I took a trip to Turkey with friends when I was younger and had no pwBPD in my life - really enjoyed it. Mostly west coast - Istanbul, Izmir, Bodrum, Rhodes. Sorry you're currently stuck there.

I'm currently dealing with a "not coming home" cycle too - about 1-2 nights a week.

Last night uBPDgf (pregnant) came home around 11pm after work (seemed like she'd had a few drinks but I didn't say anything).  Talked to me a little bit about the baby, felt her tummy and I smiled... wrong move... "you're happy about all of this? F*** you! You wouldn't be so happy if you had to carry the baby! You have no idea what it's like"... And into a rage... I wasn't giving any pushback at this point... The rage escalated as she got herself worked up with zero talking from me. "I'm sleeping on the couch! I can't even be around you"... She goes to the couch...

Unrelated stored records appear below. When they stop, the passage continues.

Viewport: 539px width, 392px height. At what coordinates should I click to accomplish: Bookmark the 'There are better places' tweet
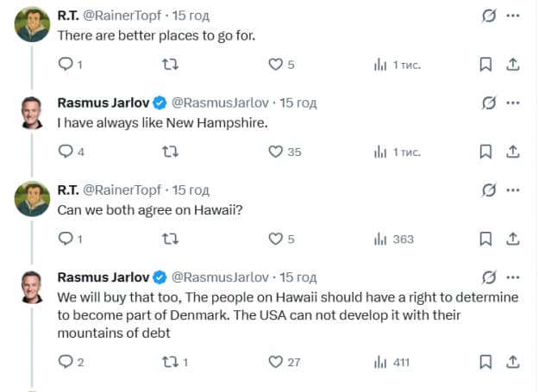(486, 65)
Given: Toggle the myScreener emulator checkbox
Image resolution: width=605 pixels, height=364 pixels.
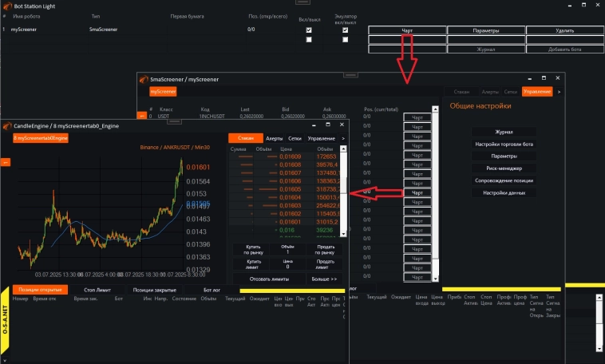Looking at the screenshot, I should click(x=345, y=30).
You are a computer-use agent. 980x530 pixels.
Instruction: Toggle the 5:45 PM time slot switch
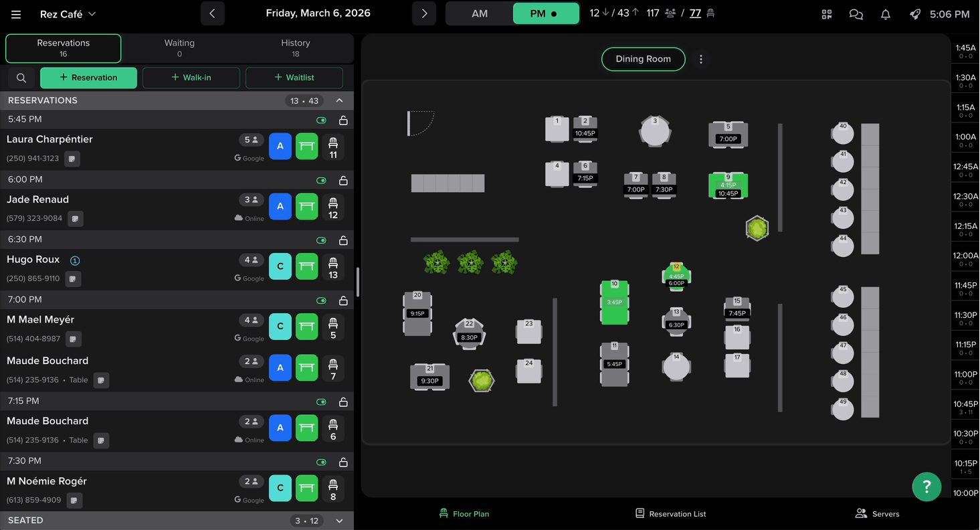point(322,120)
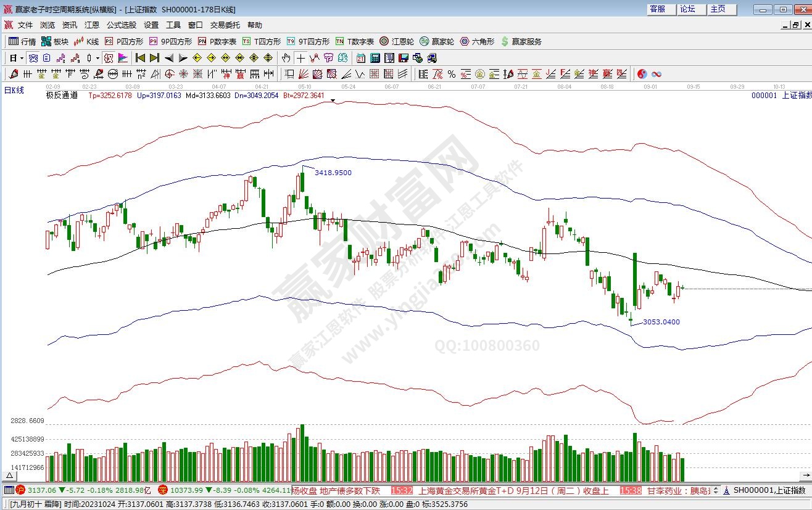Click the calendar date icon
Image resolution: width=812 pixels, height=510 pixels.
(361, 58)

A few minutes later... "I can't believe you're doing this to me! Making me sleep on the couch! You're such an a******"... I pointed out that she was welcome to sleep in the bed... Plenty of room... I had not suggested she sleep on the couch and I was not "forcing" her to sleep on the couch... "well I'm not sleeping in the same bed... You need to sleep somewhere else or I'm leaving"... She starts packing a bag... I got up and went to go sleep in the guest bedroom... "it's too late! I'm leaving! I can't believe I can't even sleep in my own house!"... I'm laying in the guest bedroom as she slams the door on her way out and doesn't come home for the night...I moved back to my bed

There wasn't even a fight in this case... She just worked herself up and took off and I let it happen.

As far as the drinking... It's a big problem but it's also "just another boundary" that she tries to push... She's pregnant and at the beginning she would loudly announce that she can't drink anymore... Then quickly (within days) moved to "one glass of wine"... Then came home super drunk a few different times falling down... Then drinking several drinks and arguing with me that they still only added up to "one glass" because they were diluted (so now we're arguing scientifically about alcohol content and the big picture is lost)

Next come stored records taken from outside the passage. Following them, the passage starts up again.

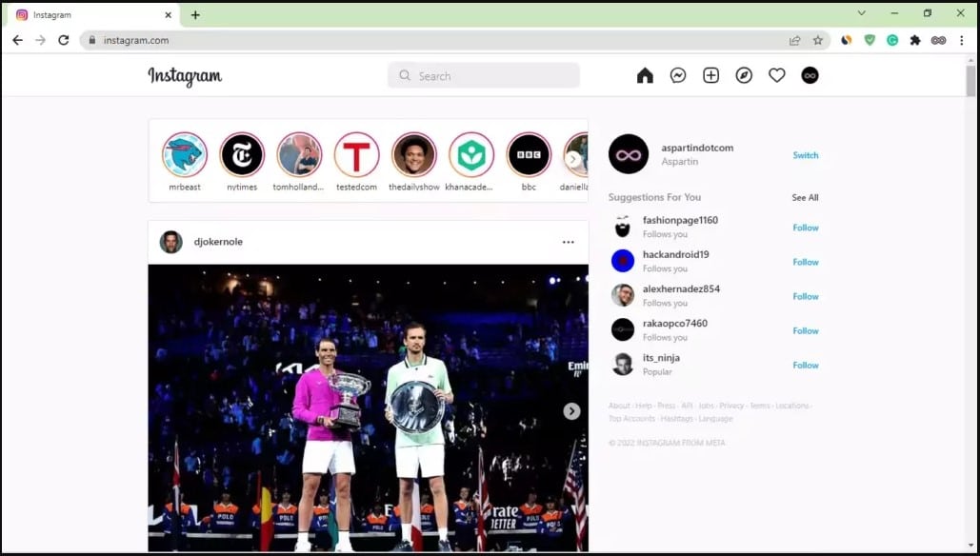Open Chrome tab search dropdown
The image size is (980, 556).
pos(861,13)
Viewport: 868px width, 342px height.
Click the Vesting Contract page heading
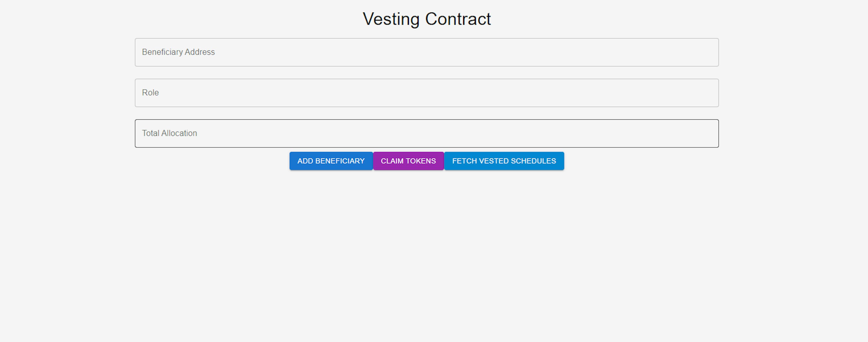coord(427,19)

And if I don't say anything... She pushes it... Drinks more... Drinks in front of me... Like she's pushing the boundary and just daring me to say anything... Which leads to a rage...

Believe it or not, this is actually BETTER than I've been handling things in the past - less fighting and fewer rages - but still frustrating and I know I could have a less drama-filled life if that's my choice.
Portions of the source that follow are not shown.